As a part of the book's introduction, Tournefort included what may be the first recorded history of botany, titled Isagoge in rem herbarium. In it, some of the most important botanical authors are noted, and brief biographies are given for each. In the 1694 edition Eléments de botanique, Tournefort argued against John Ray's conception of the genus, to which Ray responded twice in 1696. However, in Institutiones rei herbariae in 1700, criticisms towards Ray were removed and replaced with praise.

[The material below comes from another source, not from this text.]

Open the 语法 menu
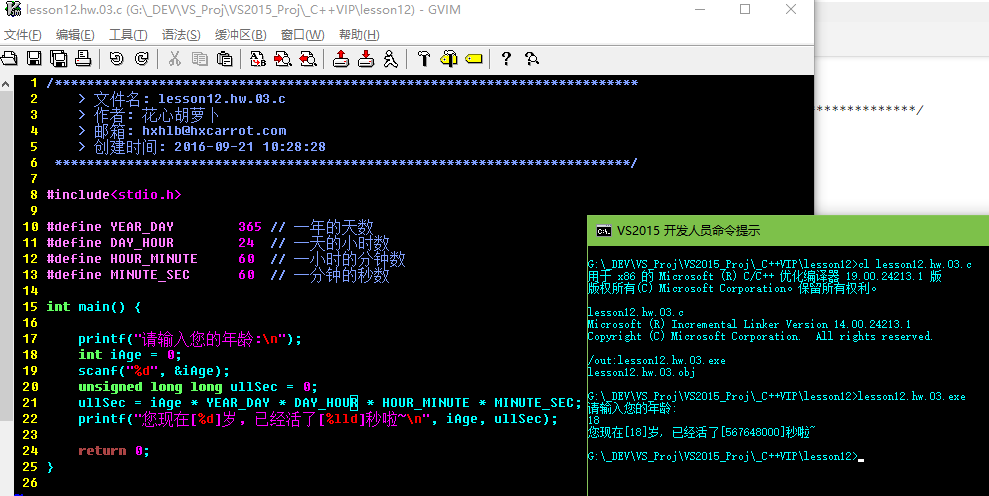Image resolution: width=989 pixels, height=496 pixels. coord(181,35)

The main portion of the book contains an exhaustive list of plant names, organized in a system of "classes", "sections", "genera", and "species". Furthermore, myriad images of plant leaves and flowers are included throughout the volume, engraved on copper-plate.

== Publication ==
While Institutiones rei herbariae was published in 1700 (and again in 1719), the book was originally written in French in 1694 as Eléments de botanique. Beginning in 1716, an English language version of Institutiones was published monthly under the title Botanical institutions. Rather than being translated from the original French work, Botanical institutions was adapted from the Latin Institutiones rei herbariae. The edition included a direct translation of the original, additional commentary from English contributors, two alphabetical indices, and a brief biography on Tournefort.

== Legacy ==
Tournefort's central work has been praised for its simplicity of organization, and for its role as a foundational document for later botanists. One biographer of Tournefort noted that the work was highly influenced by the societal thinking of the time. Eléments de botanique was a strictly utilitarian work: it was solely designed to facilitate plant identification in order that those plants may be put to use for their various purposes. As such, every name had to be clearly linked to one species only; there was as little ambiguity as possible. Many French, English, Italian, and German botanists continued to use Tournefort's system throughout the first half of the 18th century, much in the same way that later taxonomists would model their works off the system of Carl Linnaeus.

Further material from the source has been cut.